Through bleary eyes, he tells me he’s leaving his food on the stove. Just to keep it warm. And that he’ll be right back. But if I need to cook anything, for any reason, while he’s gone, to clear his stuff and go for it. He doesn’t wait for me to respond before strutting off, gingerly opening the front gate, and forgetting—perhaps too generous a term—to close it behind him.
* * * * *
I have no intention of cooking. At ten that morning, I had ordered a three dollar breakfast from a shack down the street, with eggs and toast and rice and beans, and, assuming based on the price that it wouldn’t be enough food, ordered three pupusas—one cheese, one spinach, and one garlic—to come with it. The cook, ten minutes after the waitress took my order, waddled over to my folding table, dipped her chin and raised her eyebrows in a way which, I registered a few crucial moments later, expressed great concern.
“Las pupusas para llevar?” she asked, her pitch soaring on the last syllable past that unmistakable point where curiosity ends and judgement begins.
No, no, I told her confidently, the pressure cooker of the interaction suddenly cranked all the way up, forcing me to respond before I’d had time to consider the significance of the unusual tone in her voice. No. I wanted to eat the pupusas with my food, not take them to go.
“Hm,” she muttered, rolling her eyes up in their sockets a notch, as if considering how to proceed. She walked back to the kitchen.

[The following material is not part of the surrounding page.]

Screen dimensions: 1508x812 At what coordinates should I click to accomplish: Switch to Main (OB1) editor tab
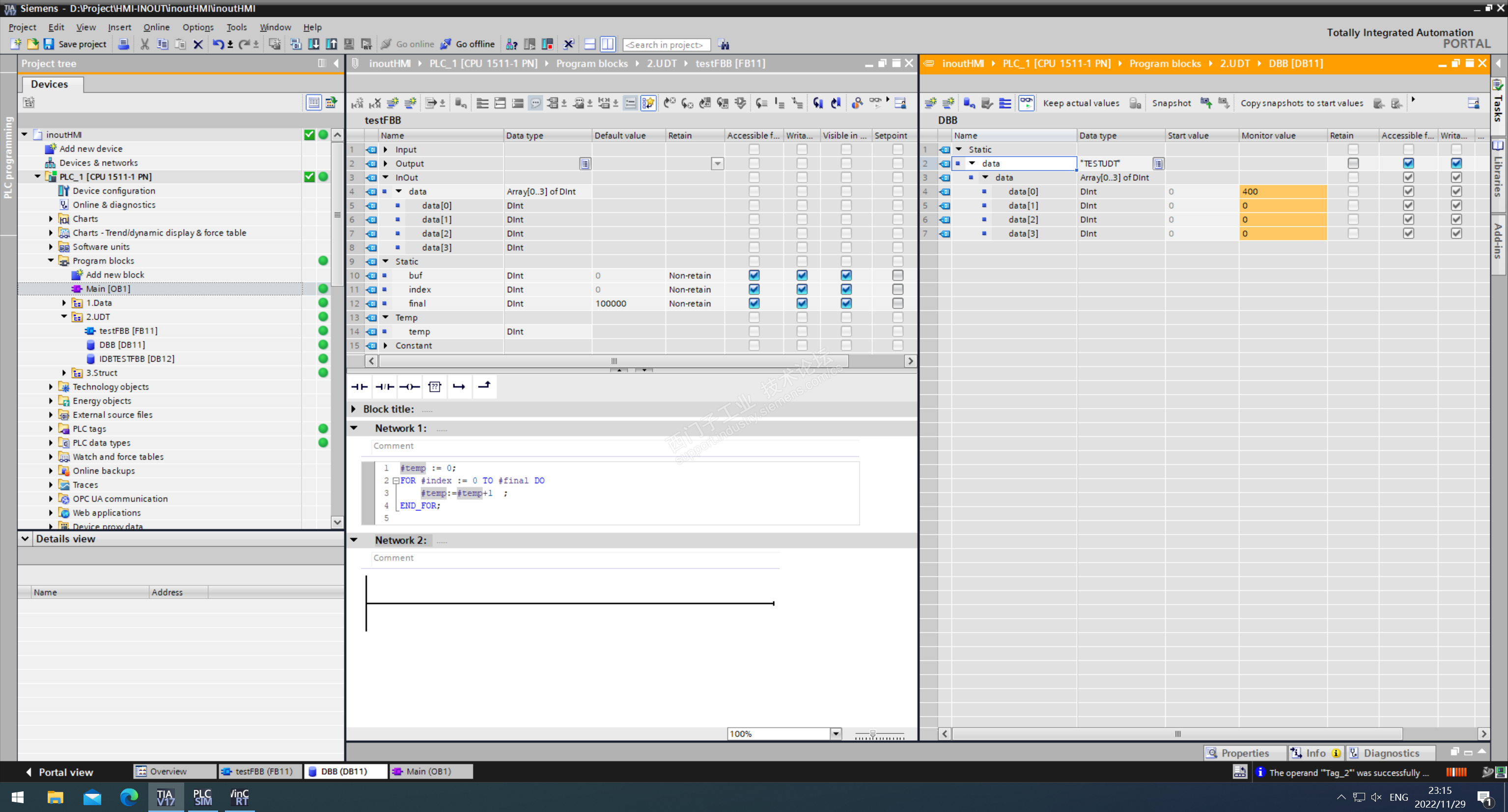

It wasn’t until she had taken a step or two away from me that I processed all of this, and realized that the body language the cook had displayed towards me is never the sort of body language you want to see from somebody in charge of making your pupusas. But it was too late to do anything, so I spent the next ten minutes replaying the conversation in my head, finding ways to subtly improve my Spanish responses to her questions with each playback, muttering to myself, sitting alone at a folding table in El Tunco, terrified of the possibilities soon to emerge from the kitchen.
Finally, the kitchen door swung open, my eggs on the way, but I was more interested in what I glimpsed in the background: the pupusa station, where, very briefly but very clearly, I could see three rows of three pupusas bubbling on the grill.
At the precise moment the waitress slid my eggs and rice and beans down on the blue checkered tablecloth in front of me, the significance of this image, combined with the cook’s tone, thundered down on me. Nothing was confirmed—the dough was still on the grill—but I was positive nonetheless: the pupusas came in orders of three. I had ordered nine pupusas, and I’d already rejected the option to take them to go.